|Nov21-06, 07:54 PM||#1|
The best way to multiply!
I've got a very helpfull system for making calculations, more exactly: multiplying.
How do you calculate large multiplications like e.g. 1538x483
Takes some time, isn't it?
Well, I found this system for solving the problem and it's great.
Whatch this, amazing:
Edit: I see it has been removed today... strange.
|Nov21-06, 08:33 PM||#2|
Blog Entries: 9
What I see is just a complexification of normal multiplication. Whats the point?
|Nov21-06, 09:01 PM||#3|
I'm sorry, but this is pretty stupid ... This is merely obfuscation of the normal polynomial time, grade-school multiplication.

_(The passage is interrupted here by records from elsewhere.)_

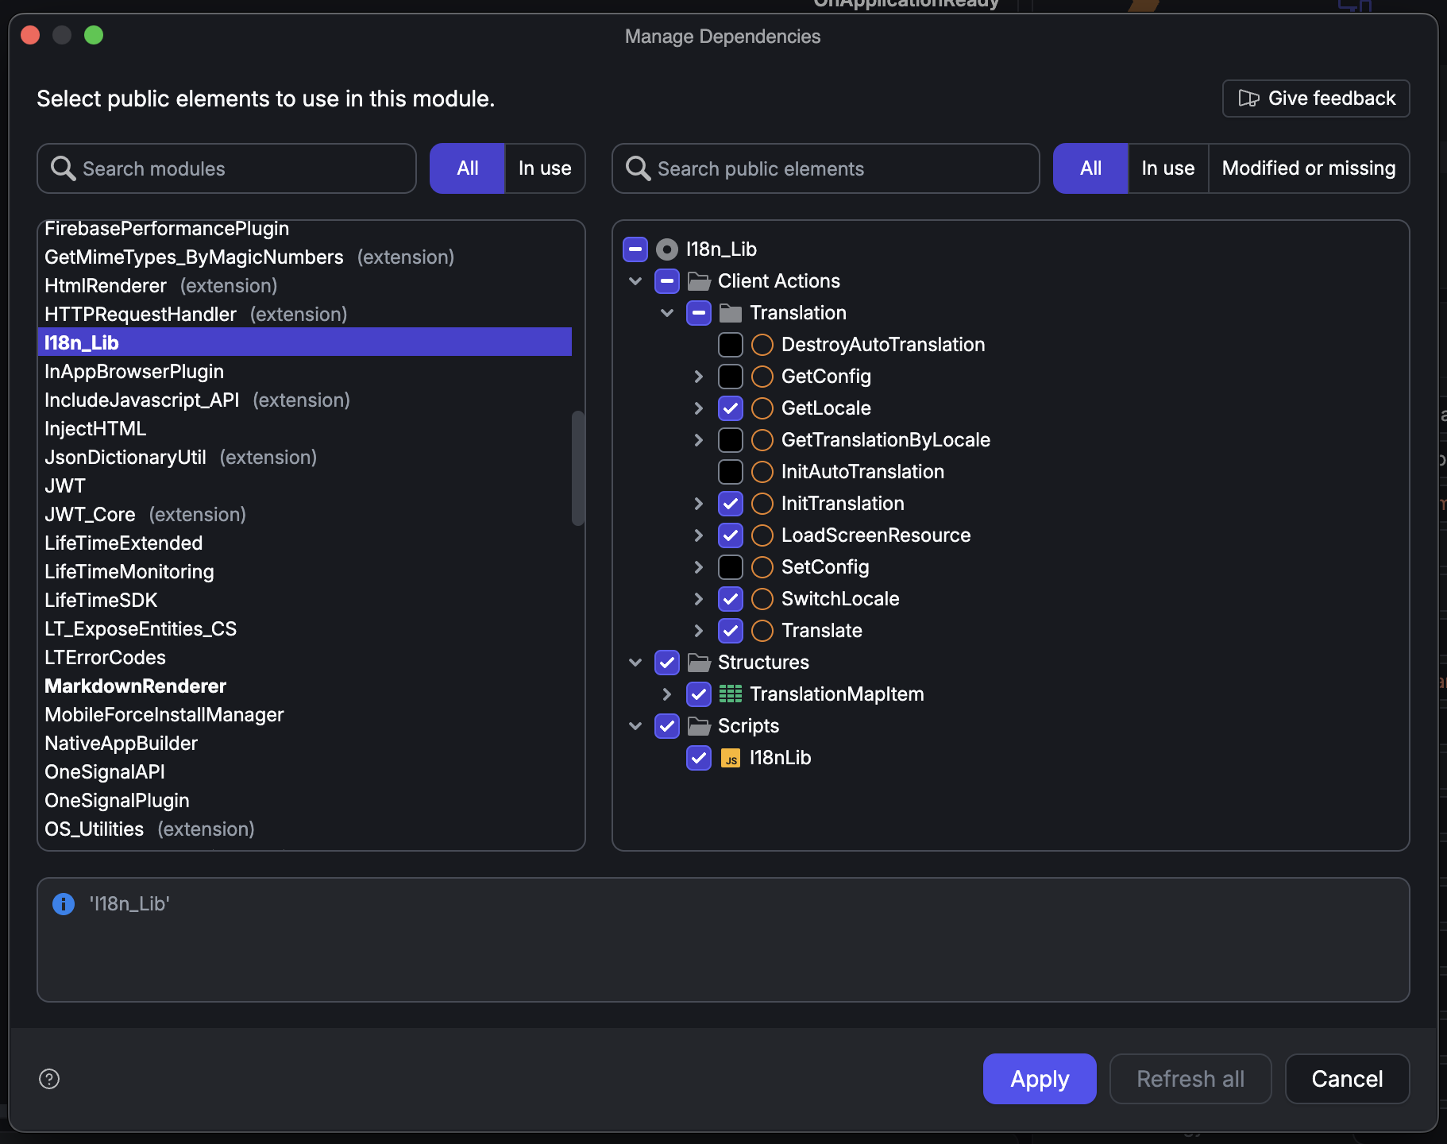
Task: Uncheck the GetLocale checkbox
Action: pos(731,408)
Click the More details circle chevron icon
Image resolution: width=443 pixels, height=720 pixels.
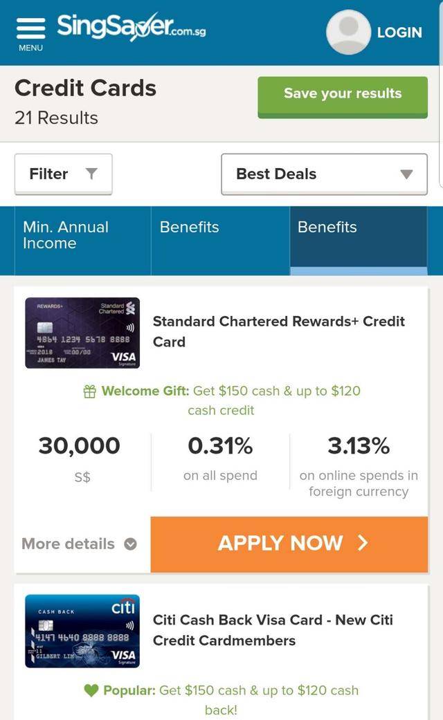tap(130, 544)
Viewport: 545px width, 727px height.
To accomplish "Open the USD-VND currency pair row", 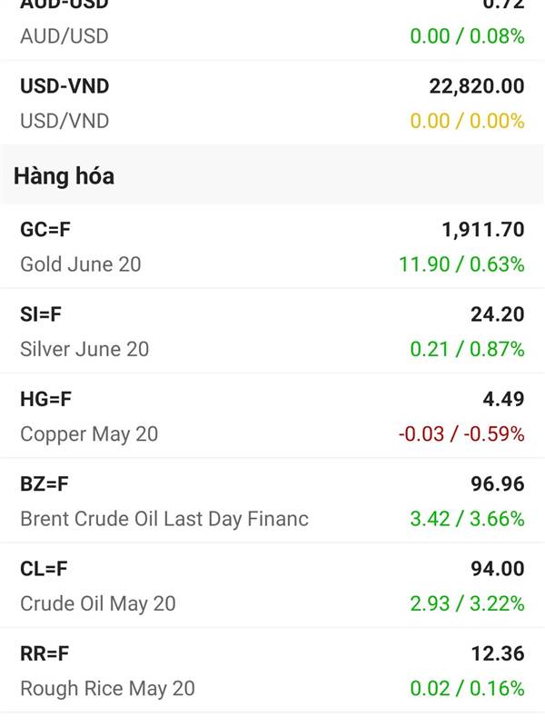I will click(x=273, y=103).
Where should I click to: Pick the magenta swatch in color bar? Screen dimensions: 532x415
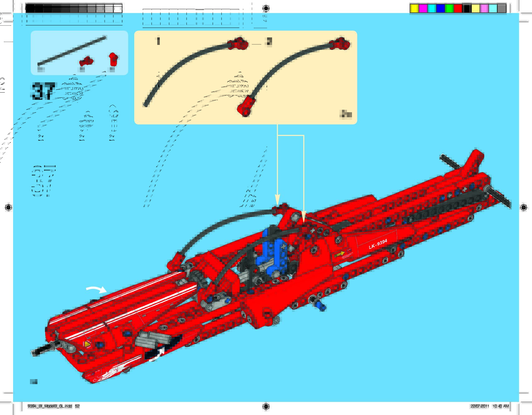tap(423, 8)
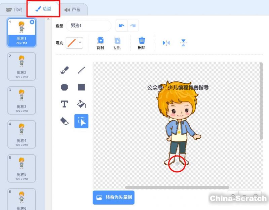Switch to the 代码 tab

(x=14, y=9)
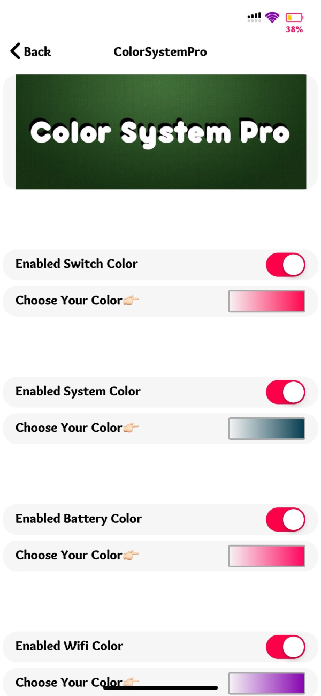This screenshot has width=321, height=696.
Task: Tap the cellular signal bars icon
Action: point(254,17)
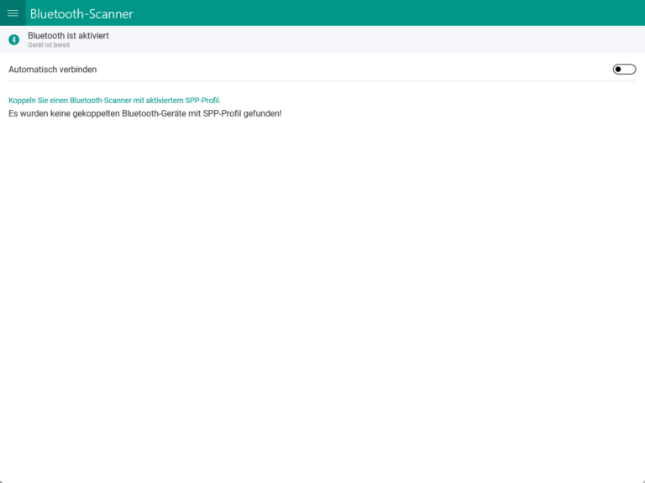This screenshot has width=645, height=483.
Task: Click the word 'aktiviert' in Bluetooth status
Action: [92, 36]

If you want some "amazing" systems for mulitplying large numbers, look up the divide-and-conquer selection algorithm, or Fast Fourier Transforms. Or, for a system that is doable by hand use the system Al Khwarizmi discovered, one that is used today in some European countries. It works by synthesizing a binary-styled multiplication. You multiply and divide number a and number b, respectively, by 2, then strike out the even rows and add up column b.
I won't bother showing how it works, because this is utterly pointless. The point being, that the technique outlined in that video is nothing but a rewrite of the grade-school algorithm, and nowhere near "the best way to multiply large numbers".
|Nov24-06, 08:44 AM||#4|
The best way to multiply!
I like to use the FOIL method for multiplication of 2 or 3 digit numbers, e.g.

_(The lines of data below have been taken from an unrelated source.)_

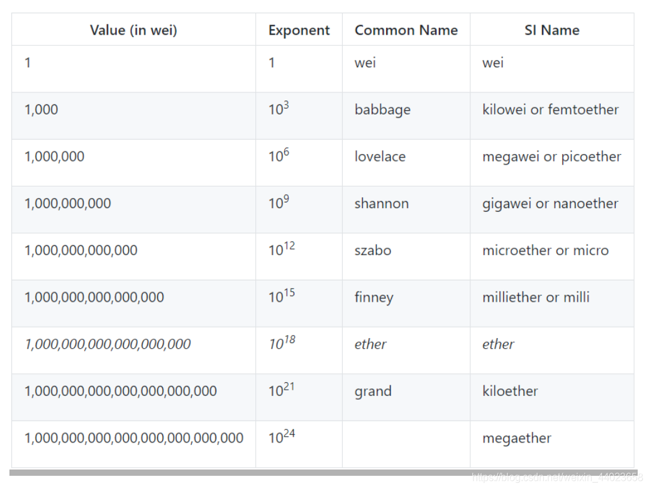Click the "gigawei or nanoether" cell

(550, 204)
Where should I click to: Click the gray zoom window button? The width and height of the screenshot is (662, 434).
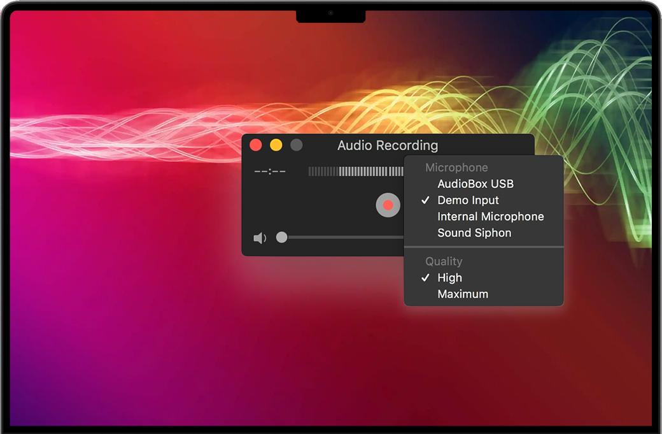point(296,145)
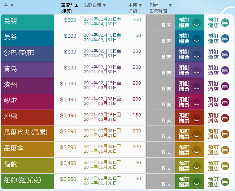Click the smile icon in the 昆明 row

197,23
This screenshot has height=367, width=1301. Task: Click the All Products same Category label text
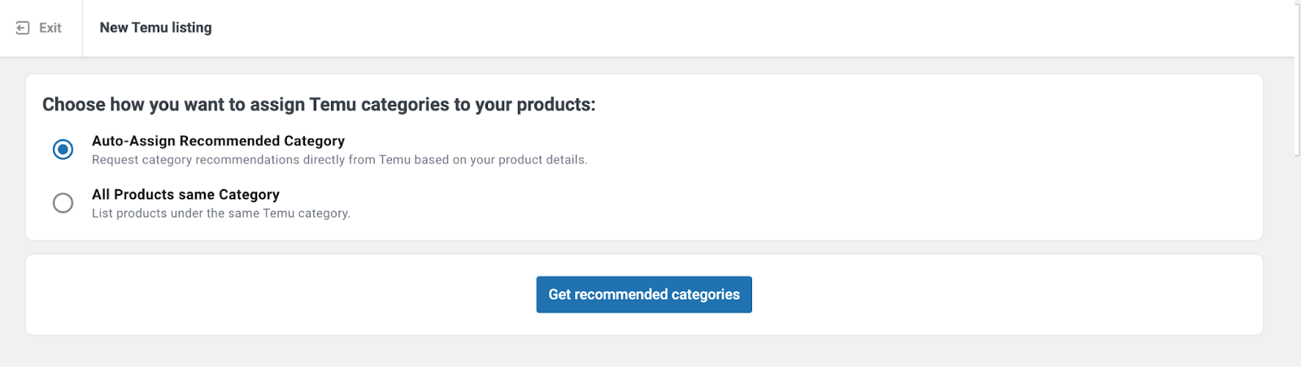point(185,195)
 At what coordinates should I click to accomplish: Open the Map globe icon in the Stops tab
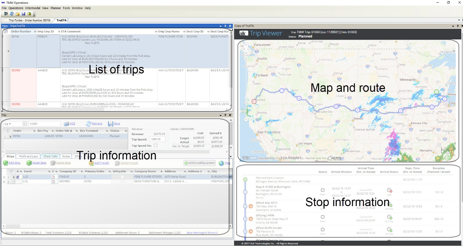pyautogui.click(x=221, y=163)
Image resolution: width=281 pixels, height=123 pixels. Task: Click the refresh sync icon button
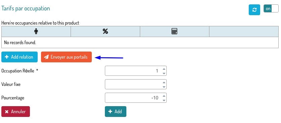click(254, 10)
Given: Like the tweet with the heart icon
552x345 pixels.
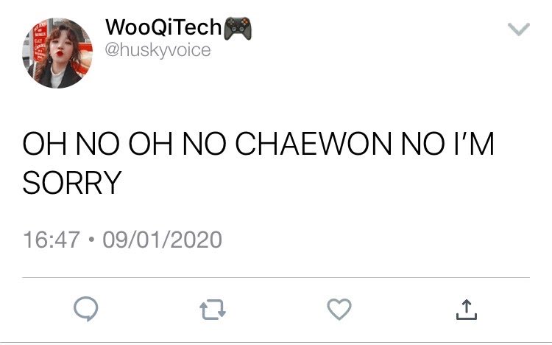Looking at the screenshot, I should pyautogui.click(x=339, y=310).
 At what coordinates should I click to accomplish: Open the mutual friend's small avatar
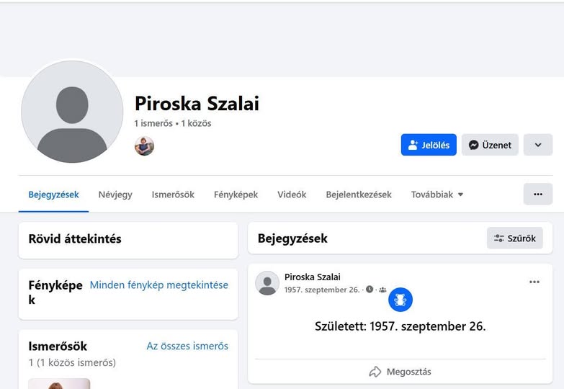click(144, 146)
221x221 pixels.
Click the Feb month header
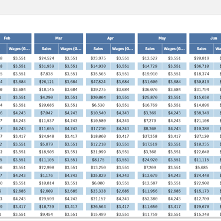pyautogui.click(x=16, y=38)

which is not very fast, but I don't care to memorize much of my times table, so it helps me.
|Nov24-06, 09:08 AM||#5|
|Nov24-06, 04:16 PM||#6|
Hi - I didn't see the original (removed) link, but suggest you check out a famous book called Figuring by Shakuntala Devi. All the above methods are just basic examples of the Vedic system she resuscitated. Older members may remember she's the prodigy whose mental arithmetic beat the calculator on Blue Peter!
My favourite is squaring two-digit numbers ending in 5: eg 75 squared. You just take the first number, 7 in this case, and add 1, getting 8; multiply these together, giving 56; stick 25 on the end to give 5625, the answer. Amaze your friends!
The general methods allow multiplication of long numbers with the answer on the line below!
eg (deliberately simple example)
3 1 2
1 2 1
Working from left to right: (3x1) 3 (3x2 + 1x1) 7 (3x1 + 1x2 + 2x1) 7 (1x1 + 2x2) 5 (2x1) 2
Check it out, it's seriously quick!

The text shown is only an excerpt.